Dalam model pembelajaran aktif, pengajar sangat senang bila peserta didik berani mengungkapkan gagasan dan pandangan mereka, berani mendebat apa yang dijelaskan pengajar karena mereka melihat dari segi yang lain. Untuk itu, pengajar selalu memberikan kesempatan bagi peserta didik untuk mengungkapkan gagasa-gagasan alternatif mereka.  Mungkin saja, pengajar akan sangat senang dan menghargai peserta didik yang dapat mengerjakan suatu persoalan dengan cara-cara yang berbeda dengan cara yang baru saja dijelaskan pengajar. Kebebasan berpkir dan berpendapat sangat dihargai dan diberi ruang oleh pengajar. Hal ini akan berakibat pada suasana kelas, artinya suasana kelas akan sungguh hidup, menyenangkan5, tidak tertekan, dan menyemangati peserta didik untuk senang belajar.

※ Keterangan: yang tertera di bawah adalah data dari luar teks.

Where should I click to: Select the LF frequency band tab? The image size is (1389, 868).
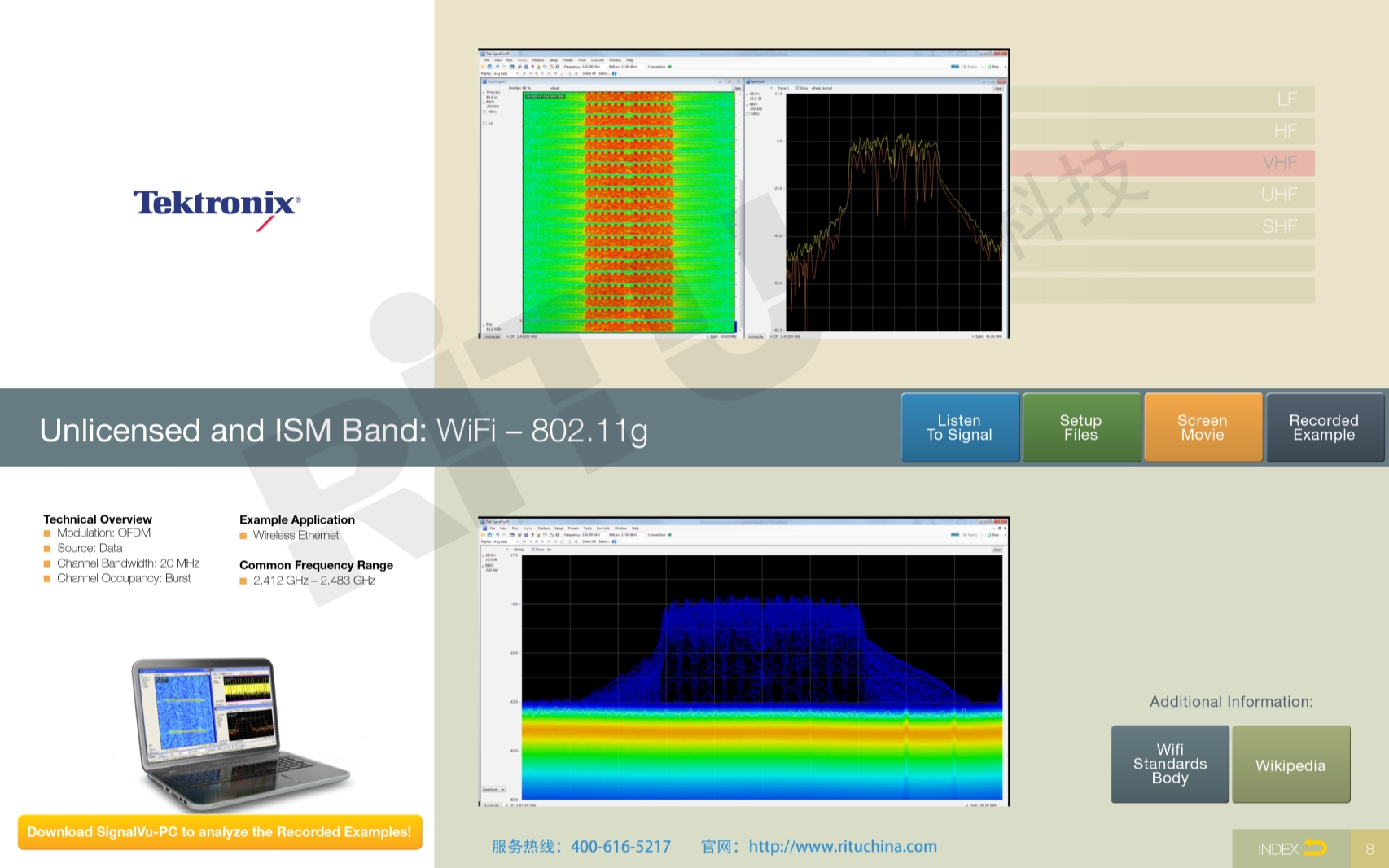(x=1163, y=99)
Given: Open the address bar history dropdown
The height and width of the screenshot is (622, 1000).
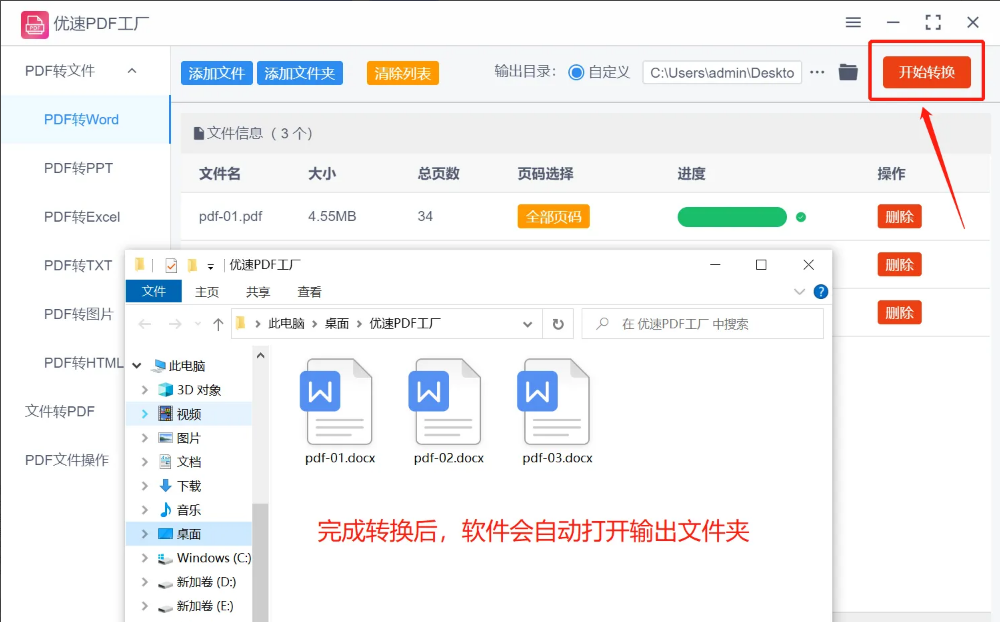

Penggeseran paradigma pendidikan sekarang ini, berpengaruh pada metode dan strategi pembelajaran. Katakan saja, peserta didik sekarang ini mulai belajar melalui internet, web, homepage, cd-rom [lihat contoh gambar6],  yang merupakan alat bantu mempercepat proses distributed knowledga.  Hal ini, akan berpengaruh pada  fungsi pendidik, yaitu sebagai falitator, mederator, mediator, dinamisator, motivator, dalam proses pembelajaran. “Pengajar” dalam hal ini dosen dan guru bukan lagi satu-satunya sumber  belajar,  tetapi  merupakan   salah   satu

sumber dari sekian sumber belajar di dalam proses pembelajaran.  Kenapa demikian, karena saat sekarang ini peserta  didik, mungkin saja  akan  lebih  banyak  belajar  dari  media eloktronik  dan media lain dari  pada guru. Dengan demikian, tugas utama pendidik  lebih terfokus pada mengajar peserta didik untuk mengakses sendiri informasi dan pengetahuan yang diperlukan dari berbagai sumber belajar.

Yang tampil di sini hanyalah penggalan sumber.